> _Problem details_
Go to the line holding "You are a computer-use" in the data below. Return it and each line after it through the last, exactly, and skip the pictures.

Segment Start: Task inputs

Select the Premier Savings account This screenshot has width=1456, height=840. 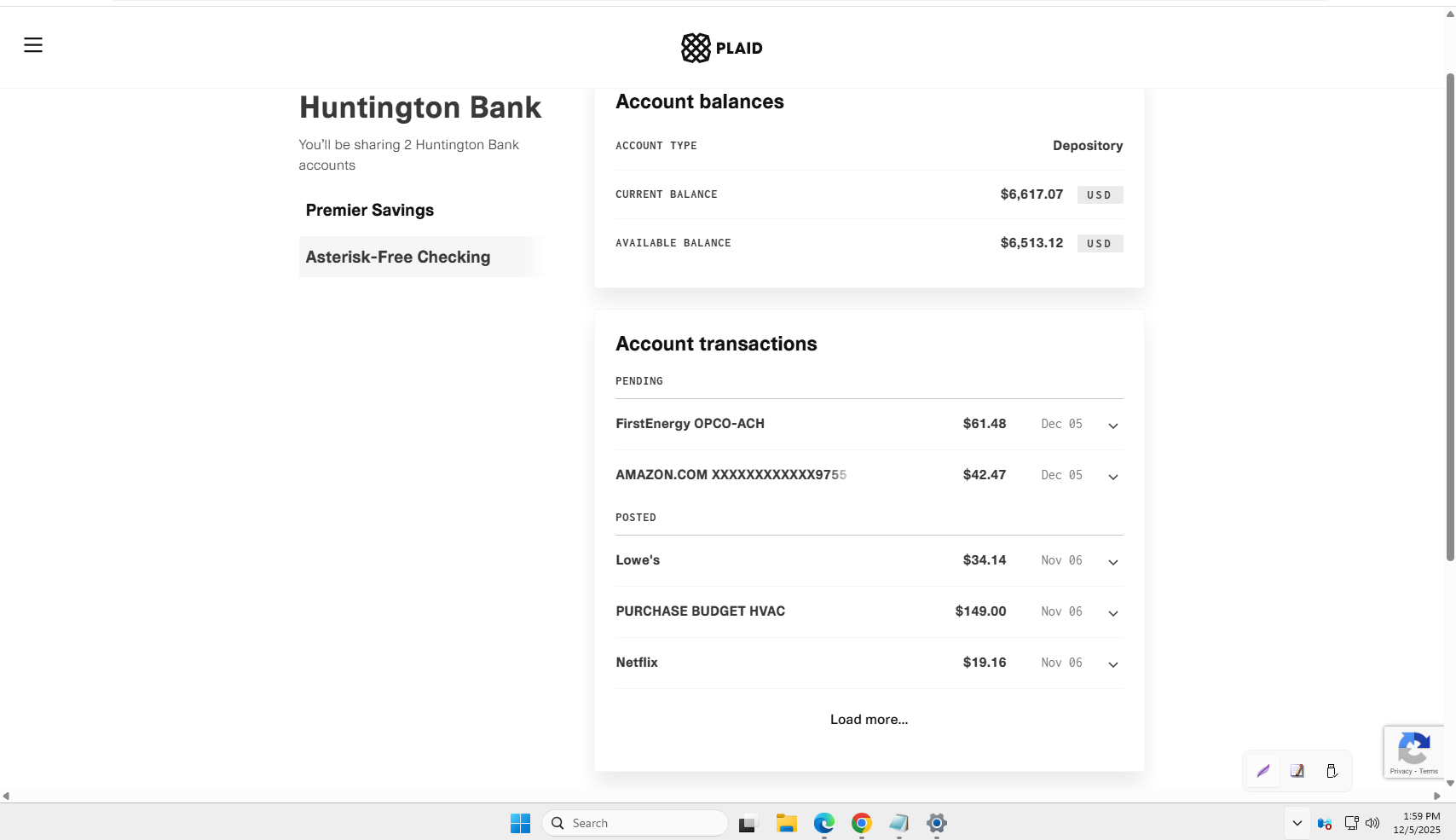coord(370,210)
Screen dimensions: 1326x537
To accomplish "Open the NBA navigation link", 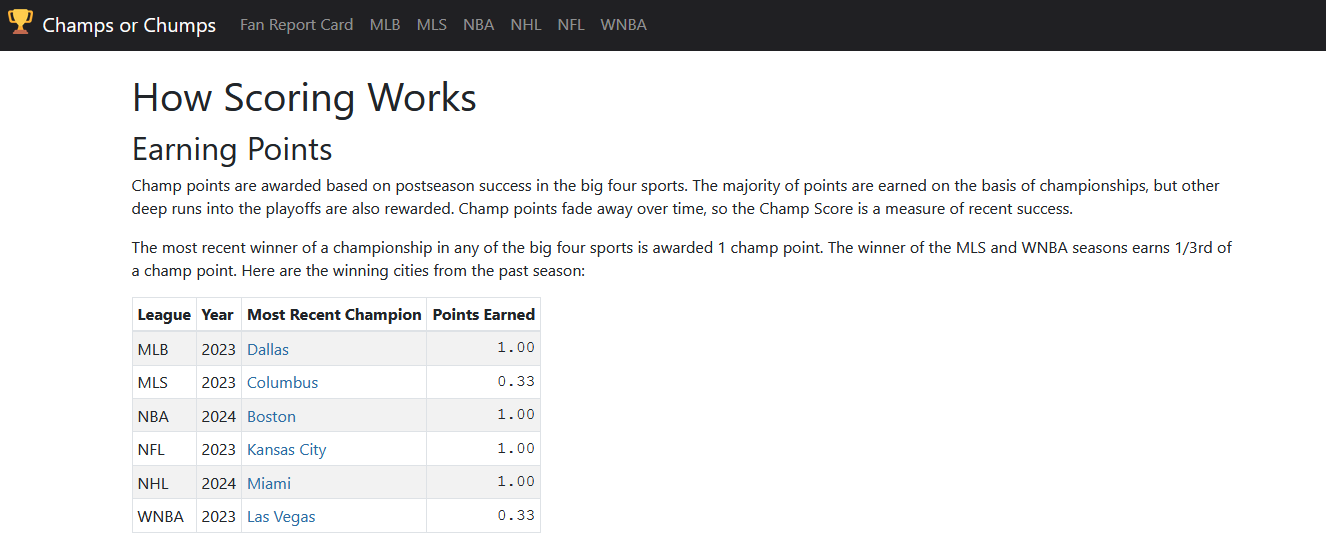I will click(478, 25).
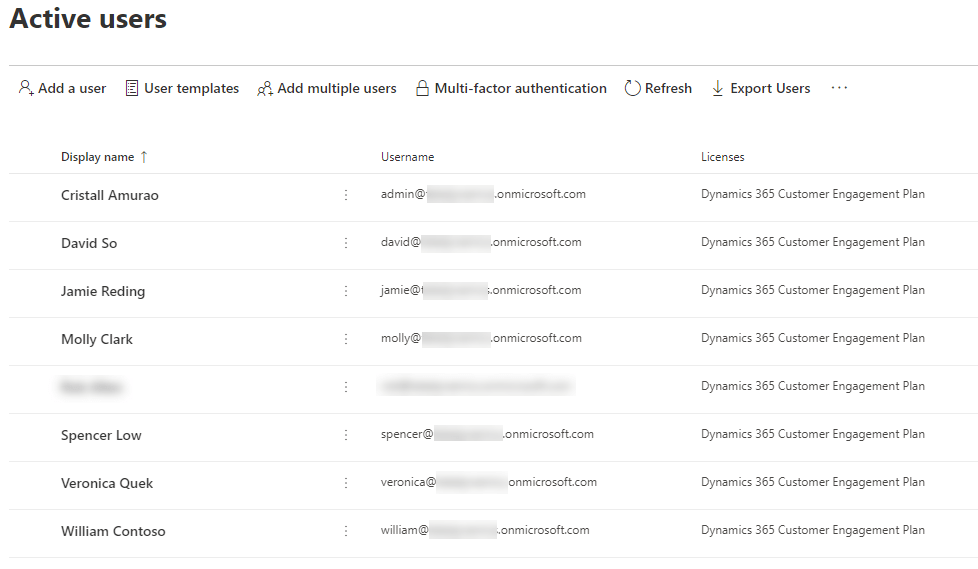Refresh the active users list
Image resolution: width=978 pixels, height=569 pixels.
coord(658,88)
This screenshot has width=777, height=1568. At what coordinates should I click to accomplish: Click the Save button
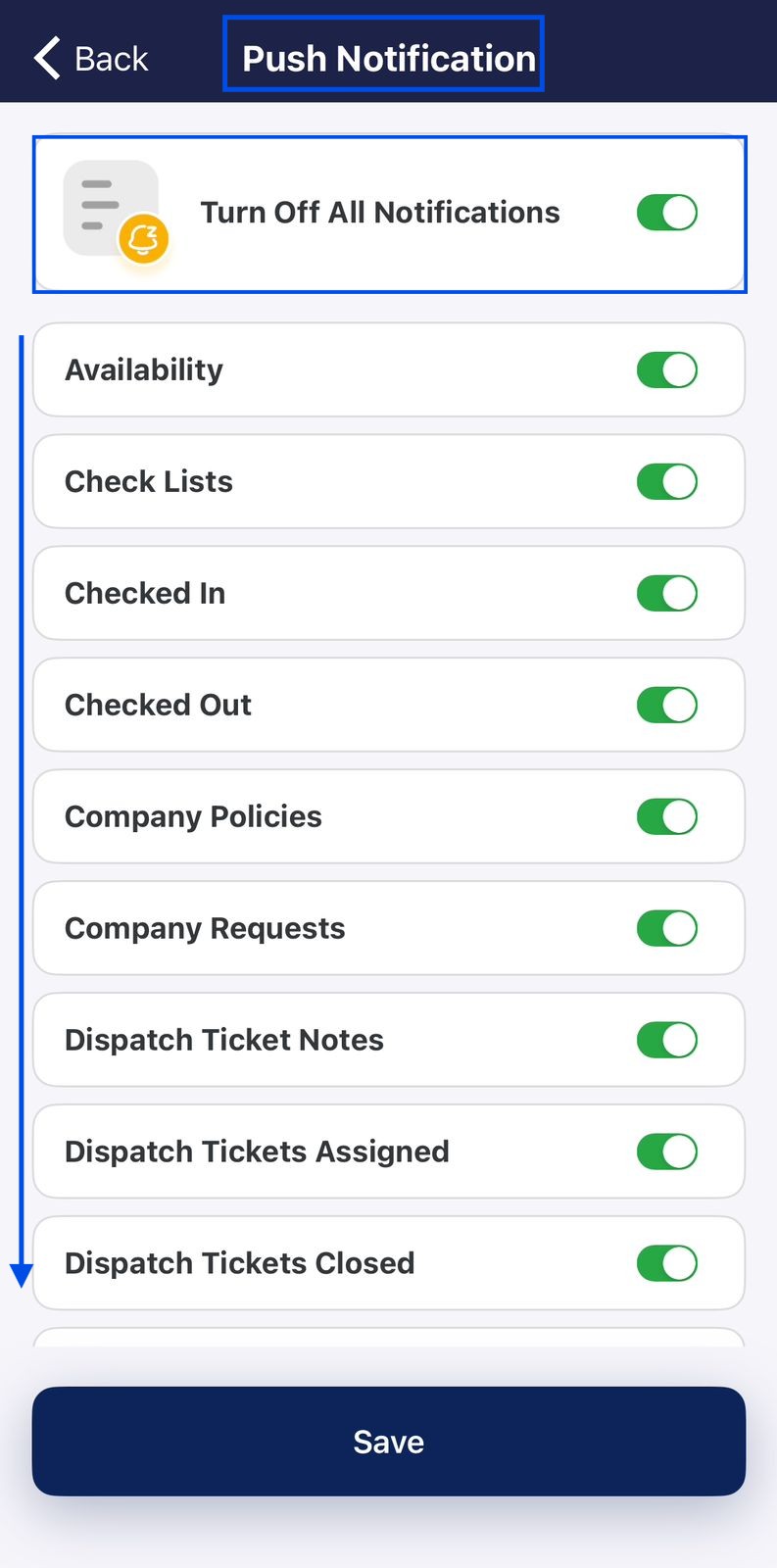(389, 1441)
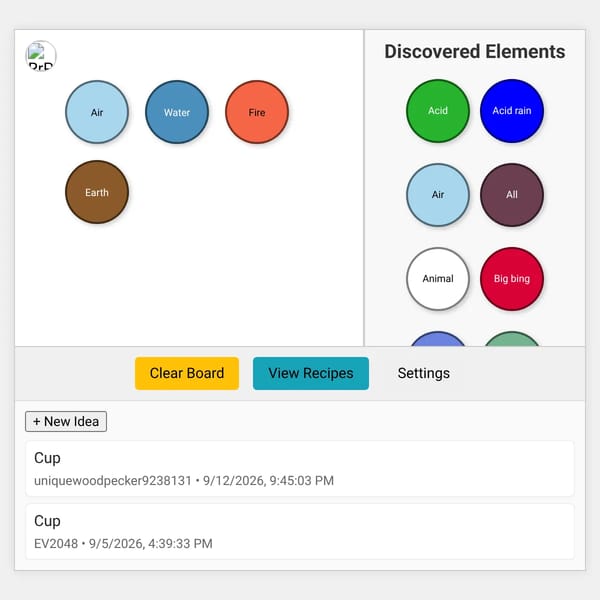Open the Settings tab

click(x=424, y=373)
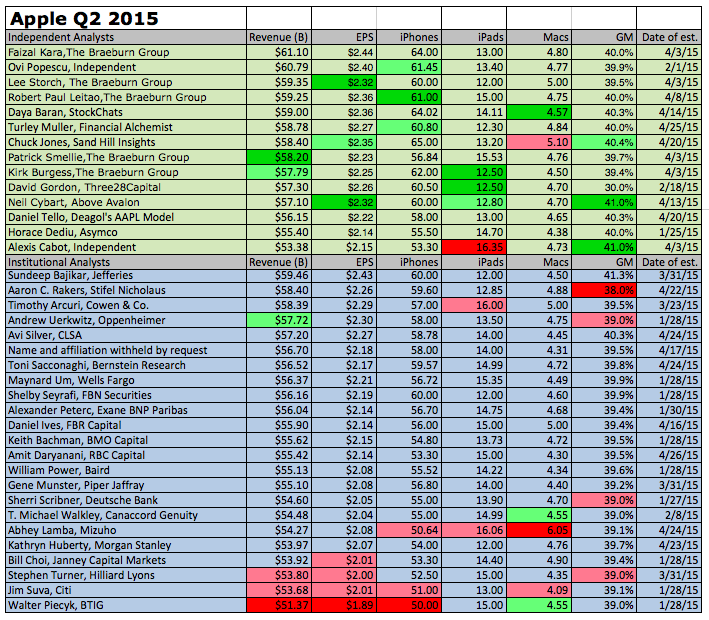Click Patrick Smellie's green revenue cell $58.20
Viewport: 709px width, 620px height.
[x=280, y=157]
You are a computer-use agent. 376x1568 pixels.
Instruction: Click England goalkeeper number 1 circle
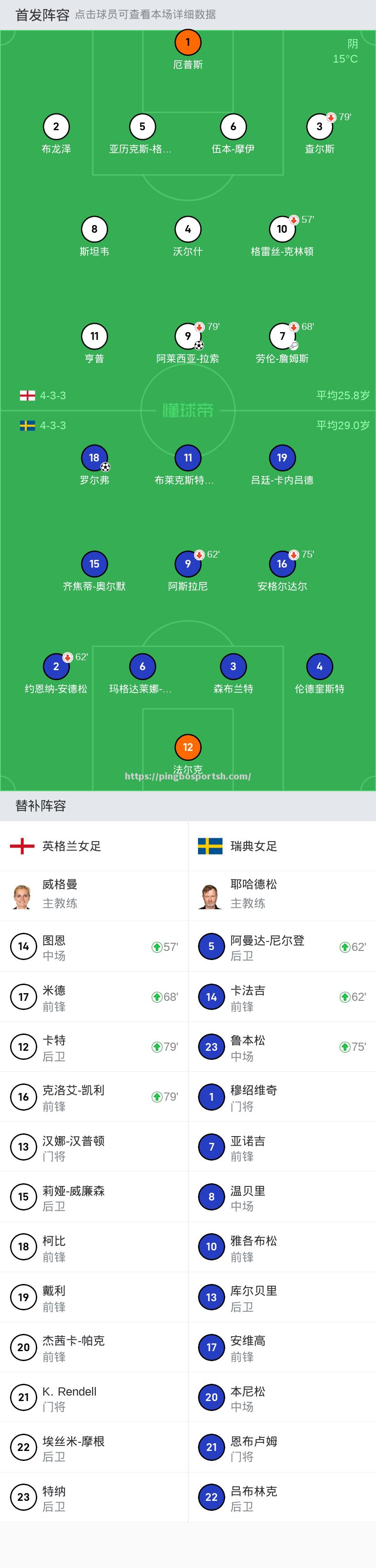pos(188,42)
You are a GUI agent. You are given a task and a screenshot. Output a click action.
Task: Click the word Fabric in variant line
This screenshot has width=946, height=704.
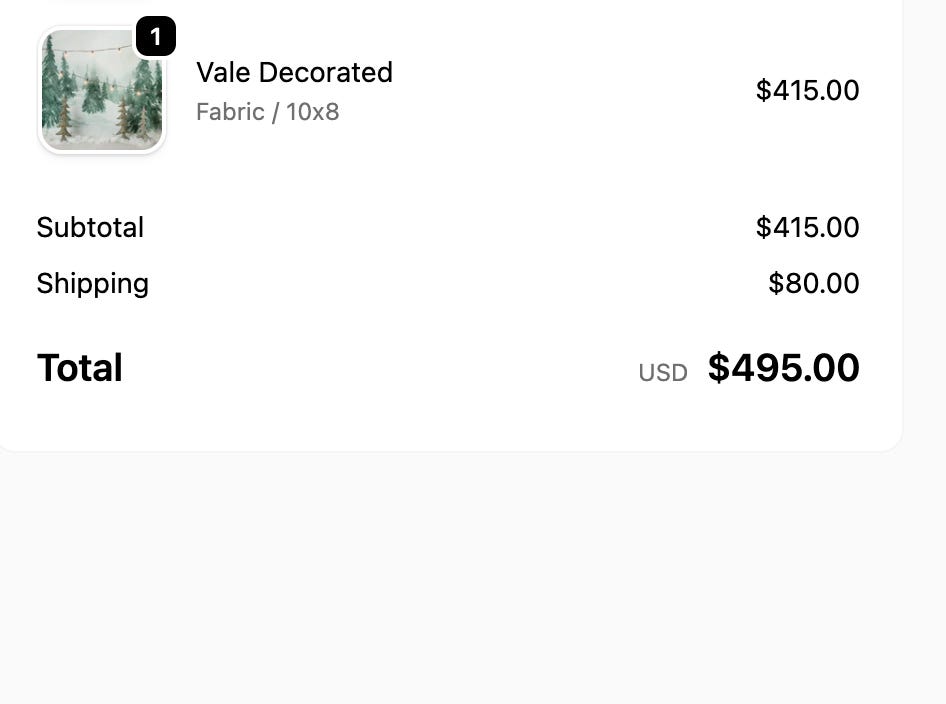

Segment End: Task inputs

> _Answer to this exercise_
You are a computer-use agent. 376x1568 pixels.
Instruction: Click England goalkeeper number 1 circle
pos(188,42)
You are a GUI agent. You are given a task and a screenshot. Output a click action.
Task: Click the word Fabric in variant line
This screenshot has width=946, height=704.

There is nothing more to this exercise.